• _WORK TO BE COMPLETED_:
Scan the material for the word "from" and copy each line where it occurs.

• _RECORDS SHOWN_:
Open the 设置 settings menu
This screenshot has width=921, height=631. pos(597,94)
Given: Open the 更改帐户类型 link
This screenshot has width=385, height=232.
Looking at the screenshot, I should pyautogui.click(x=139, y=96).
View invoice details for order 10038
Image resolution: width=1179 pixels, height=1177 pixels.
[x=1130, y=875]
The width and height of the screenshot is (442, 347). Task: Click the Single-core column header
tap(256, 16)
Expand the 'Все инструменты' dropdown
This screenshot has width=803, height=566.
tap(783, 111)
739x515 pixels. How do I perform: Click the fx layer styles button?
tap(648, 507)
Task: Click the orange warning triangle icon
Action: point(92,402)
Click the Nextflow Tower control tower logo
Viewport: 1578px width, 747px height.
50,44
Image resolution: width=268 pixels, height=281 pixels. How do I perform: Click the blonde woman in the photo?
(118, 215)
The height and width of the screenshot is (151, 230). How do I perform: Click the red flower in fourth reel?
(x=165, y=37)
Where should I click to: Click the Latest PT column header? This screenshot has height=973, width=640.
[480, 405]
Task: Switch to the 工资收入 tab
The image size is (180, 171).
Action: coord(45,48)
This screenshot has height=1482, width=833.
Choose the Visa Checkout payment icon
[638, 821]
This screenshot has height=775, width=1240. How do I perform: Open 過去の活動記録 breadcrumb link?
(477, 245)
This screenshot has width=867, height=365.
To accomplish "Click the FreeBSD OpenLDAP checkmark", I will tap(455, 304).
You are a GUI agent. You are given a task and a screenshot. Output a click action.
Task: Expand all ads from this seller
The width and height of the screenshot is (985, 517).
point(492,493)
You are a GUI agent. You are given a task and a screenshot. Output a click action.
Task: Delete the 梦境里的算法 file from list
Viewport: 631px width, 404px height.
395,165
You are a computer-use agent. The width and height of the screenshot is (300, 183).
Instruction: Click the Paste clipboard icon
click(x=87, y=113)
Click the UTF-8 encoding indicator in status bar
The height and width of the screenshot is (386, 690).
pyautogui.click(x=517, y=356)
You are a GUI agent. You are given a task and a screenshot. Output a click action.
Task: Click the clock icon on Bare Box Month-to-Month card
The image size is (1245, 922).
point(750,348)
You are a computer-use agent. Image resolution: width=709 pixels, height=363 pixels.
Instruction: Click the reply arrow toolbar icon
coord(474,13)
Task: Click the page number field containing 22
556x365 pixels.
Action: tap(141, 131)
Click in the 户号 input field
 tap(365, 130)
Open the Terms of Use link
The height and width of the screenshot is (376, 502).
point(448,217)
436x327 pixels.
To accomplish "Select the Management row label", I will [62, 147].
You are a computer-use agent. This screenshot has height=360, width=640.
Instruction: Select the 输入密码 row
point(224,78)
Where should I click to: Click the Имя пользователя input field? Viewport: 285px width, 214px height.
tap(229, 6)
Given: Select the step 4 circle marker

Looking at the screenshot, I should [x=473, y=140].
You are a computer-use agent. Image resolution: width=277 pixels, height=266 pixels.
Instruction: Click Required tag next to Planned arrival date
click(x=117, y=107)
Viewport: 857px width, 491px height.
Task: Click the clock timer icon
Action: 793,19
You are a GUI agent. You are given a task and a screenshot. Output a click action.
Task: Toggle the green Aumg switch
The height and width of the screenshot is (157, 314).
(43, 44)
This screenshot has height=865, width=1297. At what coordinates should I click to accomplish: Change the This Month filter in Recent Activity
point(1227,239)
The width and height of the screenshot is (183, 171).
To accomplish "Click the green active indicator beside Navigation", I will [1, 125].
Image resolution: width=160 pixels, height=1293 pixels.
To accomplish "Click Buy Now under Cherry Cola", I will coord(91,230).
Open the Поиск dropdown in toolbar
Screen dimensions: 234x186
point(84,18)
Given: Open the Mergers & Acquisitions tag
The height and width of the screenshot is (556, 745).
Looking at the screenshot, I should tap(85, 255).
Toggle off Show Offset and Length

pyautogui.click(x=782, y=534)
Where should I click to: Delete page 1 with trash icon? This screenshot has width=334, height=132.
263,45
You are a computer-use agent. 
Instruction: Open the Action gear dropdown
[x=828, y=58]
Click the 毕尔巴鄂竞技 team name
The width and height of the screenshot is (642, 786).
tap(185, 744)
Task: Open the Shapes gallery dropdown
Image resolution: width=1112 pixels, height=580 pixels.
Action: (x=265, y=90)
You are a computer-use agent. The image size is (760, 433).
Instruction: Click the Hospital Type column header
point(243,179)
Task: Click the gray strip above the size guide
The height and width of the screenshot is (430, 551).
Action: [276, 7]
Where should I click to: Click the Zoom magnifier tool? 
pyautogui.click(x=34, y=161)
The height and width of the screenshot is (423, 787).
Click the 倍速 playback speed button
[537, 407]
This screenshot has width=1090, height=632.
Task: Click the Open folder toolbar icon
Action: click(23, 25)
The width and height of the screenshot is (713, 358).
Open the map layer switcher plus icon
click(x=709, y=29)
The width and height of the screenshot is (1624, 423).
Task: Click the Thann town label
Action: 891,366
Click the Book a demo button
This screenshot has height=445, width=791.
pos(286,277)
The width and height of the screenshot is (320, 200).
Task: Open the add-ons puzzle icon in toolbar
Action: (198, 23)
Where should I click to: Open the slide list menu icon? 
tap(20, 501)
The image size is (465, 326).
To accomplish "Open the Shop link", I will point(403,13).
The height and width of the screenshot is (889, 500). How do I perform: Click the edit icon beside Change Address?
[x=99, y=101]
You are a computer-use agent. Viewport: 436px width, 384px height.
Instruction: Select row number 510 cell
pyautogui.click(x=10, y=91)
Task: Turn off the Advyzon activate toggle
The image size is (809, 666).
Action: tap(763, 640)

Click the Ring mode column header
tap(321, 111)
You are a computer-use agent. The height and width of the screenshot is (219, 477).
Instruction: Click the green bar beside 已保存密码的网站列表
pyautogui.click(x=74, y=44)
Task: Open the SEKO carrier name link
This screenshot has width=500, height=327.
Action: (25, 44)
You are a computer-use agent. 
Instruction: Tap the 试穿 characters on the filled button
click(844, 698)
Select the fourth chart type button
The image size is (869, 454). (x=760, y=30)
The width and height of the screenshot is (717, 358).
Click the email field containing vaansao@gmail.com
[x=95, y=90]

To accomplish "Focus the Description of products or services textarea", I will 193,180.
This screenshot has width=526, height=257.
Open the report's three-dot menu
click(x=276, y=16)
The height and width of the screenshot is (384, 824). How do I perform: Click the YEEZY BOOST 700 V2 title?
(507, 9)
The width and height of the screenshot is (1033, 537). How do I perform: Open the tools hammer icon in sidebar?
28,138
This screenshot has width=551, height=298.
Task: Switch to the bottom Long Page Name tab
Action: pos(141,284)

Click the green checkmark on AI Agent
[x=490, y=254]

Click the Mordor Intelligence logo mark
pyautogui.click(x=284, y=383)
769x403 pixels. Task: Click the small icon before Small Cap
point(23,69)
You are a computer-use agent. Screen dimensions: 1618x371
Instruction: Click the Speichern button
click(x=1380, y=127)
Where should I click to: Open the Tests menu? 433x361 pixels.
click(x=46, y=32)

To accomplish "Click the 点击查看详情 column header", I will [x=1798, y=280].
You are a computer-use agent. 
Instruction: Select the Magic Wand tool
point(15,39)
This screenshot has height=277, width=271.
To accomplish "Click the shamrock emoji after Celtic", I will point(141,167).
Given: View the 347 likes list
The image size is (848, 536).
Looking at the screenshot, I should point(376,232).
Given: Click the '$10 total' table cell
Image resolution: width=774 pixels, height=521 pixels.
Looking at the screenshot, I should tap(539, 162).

• _TASK ANSWER_:
Task: Expand all ads from this seller
Task: Delete the 梦境里的算法 file from list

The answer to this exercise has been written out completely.